This repo contains code and data for Learning to Estimate External Forces of Human Motion in Video, ACMMM 2022.

Update

  • (10/08/2023) Released ForcePosev1.1
    • Include toe and heel keypoint detections using AlphaPose (Coco Wholebody+256x192+ResNet50)
    • Include center-of-pressure (cop) data points
    • Fix misalignment between RGB videos and force plate (and mocap data)

Data

Download data here (ForcePosev1.0)

ForcePose contains motion capture markers, coco detections, and force plate magnitudes for the following movements (triangulated COCO detections shown):

GIF

The ForcePose dataset contains 168 movements and 8 subjects (6 train, 2 validation).

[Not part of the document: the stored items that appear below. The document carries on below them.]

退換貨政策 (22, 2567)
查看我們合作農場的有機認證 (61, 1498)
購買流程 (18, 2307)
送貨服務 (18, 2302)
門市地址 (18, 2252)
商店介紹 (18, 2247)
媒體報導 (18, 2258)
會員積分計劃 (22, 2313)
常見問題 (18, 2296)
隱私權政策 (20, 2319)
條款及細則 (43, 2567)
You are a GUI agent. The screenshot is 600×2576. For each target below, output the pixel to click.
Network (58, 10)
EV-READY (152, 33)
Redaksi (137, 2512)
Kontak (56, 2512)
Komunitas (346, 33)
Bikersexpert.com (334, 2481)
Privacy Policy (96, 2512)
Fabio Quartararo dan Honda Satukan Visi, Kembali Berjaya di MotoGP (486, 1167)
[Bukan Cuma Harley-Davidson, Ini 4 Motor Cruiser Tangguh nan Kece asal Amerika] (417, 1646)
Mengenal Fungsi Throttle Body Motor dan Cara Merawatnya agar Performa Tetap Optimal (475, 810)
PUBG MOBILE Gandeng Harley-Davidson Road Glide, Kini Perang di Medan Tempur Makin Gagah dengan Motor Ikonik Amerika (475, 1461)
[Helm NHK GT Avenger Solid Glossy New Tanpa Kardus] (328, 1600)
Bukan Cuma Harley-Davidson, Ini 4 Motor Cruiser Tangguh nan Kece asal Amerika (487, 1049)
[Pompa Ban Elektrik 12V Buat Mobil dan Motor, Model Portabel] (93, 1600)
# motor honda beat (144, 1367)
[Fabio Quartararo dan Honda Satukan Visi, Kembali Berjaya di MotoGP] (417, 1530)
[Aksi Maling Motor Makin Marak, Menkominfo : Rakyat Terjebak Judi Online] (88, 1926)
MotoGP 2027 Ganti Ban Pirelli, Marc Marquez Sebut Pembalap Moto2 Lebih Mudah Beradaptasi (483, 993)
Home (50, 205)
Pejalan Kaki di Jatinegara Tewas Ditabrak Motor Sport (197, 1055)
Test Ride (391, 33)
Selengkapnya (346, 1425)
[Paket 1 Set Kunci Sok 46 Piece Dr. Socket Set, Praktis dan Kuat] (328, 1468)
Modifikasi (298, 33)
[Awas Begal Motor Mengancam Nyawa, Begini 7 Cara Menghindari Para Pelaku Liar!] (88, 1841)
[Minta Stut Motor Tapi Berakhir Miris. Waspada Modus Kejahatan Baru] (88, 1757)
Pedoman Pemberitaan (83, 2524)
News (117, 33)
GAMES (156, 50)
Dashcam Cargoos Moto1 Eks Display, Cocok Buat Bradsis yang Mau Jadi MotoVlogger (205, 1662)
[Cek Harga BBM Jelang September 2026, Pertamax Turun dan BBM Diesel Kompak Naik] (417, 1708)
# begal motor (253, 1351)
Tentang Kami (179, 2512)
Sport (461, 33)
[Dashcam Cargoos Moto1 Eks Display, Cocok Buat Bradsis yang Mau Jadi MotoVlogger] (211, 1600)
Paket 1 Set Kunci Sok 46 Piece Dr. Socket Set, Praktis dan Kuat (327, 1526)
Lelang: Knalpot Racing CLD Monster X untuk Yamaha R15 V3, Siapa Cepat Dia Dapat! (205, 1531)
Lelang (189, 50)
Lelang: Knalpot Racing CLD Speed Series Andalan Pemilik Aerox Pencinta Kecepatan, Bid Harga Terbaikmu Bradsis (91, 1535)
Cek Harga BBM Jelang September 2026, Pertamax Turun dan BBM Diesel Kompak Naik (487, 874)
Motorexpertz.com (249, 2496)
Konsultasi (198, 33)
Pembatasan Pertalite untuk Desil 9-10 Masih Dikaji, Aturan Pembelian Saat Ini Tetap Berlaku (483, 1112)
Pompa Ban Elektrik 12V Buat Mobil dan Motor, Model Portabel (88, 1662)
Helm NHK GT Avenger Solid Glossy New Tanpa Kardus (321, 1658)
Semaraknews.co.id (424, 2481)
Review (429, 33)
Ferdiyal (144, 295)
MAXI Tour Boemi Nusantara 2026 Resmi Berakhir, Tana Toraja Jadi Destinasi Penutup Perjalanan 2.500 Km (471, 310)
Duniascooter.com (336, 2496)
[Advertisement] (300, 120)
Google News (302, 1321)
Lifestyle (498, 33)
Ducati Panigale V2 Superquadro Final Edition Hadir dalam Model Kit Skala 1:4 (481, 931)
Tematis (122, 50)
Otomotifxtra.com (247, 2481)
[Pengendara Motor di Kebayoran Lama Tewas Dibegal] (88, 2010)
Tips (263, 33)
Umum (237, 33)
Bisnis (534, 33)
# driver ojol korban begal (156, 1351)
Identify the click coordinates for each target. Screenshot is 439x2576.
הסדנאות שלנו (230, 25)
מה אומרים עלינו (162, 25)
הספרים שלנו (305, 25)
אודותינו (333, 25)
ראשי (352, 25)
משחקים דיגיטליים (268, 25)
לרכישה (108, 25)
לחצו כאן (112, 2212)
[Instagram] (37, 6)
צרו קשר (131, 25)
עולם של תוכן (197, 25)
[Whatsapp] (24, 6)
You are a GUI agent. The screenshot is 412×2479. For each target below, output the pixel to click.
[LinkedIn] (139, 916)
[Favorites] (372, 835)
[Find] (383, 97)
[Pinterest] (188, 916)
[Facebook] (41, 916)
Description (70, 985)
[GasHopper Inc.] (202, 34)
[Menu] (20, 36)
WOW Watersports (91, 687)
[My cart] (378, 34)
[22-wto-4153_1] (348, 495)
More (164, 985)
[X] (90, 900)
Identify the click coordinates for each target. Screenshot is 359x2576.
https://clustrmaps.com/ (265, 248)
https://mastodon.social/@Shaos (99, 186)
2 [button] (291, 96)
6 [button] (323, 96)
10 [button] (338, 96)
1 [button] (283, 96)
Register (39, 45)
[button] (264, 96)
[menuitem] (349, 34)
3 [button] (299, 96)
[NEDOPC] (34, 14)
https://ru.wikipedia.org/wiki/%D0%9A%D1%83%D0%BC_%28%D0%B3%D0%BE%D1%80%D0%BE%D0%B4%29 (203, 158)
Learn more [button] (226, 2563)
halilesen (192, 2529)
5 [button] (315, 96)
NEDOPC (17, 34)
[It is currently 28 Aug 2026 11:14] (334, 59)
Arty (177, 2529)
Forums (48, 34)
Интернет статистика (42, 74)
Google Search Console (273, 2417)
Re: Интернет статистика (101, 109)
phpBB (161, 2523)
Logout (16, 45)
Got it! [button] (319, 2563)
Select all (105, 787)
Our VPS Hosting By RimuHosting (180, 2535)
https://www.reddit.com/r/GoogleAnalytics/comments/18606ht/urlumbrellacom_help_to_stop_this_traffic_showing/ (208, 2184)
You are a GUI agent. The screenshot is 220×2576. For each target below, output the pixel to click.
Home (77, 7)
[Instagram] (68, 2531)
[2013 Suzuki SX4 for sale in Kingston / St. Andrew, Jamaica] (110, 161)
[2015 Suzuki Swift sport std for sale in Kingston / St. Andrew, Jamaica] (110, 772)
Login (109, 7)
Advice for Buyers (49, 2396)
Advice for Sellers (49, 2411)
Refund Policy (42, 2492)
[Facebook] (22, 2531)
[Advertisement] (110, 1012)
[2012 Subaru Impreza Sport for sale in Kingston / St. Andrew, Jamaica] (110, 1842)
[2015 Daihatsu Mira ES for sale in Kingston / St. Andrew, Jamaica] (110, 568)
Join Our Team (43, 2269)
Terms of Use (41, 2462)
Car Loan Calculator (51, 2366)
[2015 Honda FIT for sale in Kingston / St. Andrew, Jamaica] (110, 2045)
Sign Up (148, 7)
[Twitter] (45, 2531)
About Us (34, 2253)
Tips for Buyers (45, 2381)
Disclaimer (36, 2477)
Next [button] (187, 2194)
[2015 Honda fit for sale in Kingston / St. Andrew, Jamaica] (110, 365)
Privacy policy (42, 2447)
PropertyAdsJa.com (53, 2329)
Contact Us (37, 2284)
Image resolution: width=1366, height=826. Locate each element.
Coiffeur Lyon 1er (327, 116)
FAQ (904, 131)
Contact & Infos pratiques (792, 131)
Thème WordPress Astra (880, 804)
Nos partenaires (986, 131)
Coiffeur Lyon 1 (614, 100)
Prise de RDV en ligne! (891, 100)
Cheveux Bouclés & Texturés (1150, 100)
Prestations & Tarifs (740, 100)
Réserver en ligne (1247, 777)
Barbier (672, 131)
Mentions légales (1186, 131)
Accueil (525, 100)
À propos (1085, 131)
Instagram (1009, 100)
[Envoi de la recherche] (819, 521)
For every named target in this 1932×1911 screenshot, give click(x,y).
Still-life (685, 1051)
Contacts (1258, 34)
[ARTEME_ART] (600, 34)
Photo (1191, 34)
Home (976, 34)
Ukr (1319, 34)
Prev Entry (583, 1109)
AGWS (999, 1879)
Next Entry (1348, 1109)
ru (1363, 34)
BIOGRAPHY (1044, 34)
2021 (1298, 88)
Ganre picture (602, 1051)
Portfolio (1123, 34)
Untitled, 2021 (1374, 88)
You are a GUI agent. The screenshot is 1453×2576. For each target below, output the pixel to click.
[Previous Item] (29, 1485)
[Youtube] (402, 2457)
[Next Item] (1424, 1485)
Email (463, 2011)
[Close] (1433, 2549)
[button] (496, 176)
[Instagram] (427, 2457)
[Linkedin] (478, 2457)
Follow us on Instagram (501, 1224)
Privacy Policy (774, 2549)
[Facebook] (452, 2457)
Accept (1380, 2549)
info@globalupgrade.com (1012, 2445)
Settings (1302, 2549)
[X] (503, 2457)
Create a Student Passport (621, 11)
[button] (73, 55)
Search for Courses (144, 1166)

124 trials/movements in train 44 trials/movements in validation

Each sample contains multiple camera views (up to 8), 2D pose predictions on each view, triangulated poses for each time step, and corresponding Ground Reaction Forces (GRFs). The RGB data is recorded 50 fps, the motion capture at 100 fps, and the force plates at 600 fps.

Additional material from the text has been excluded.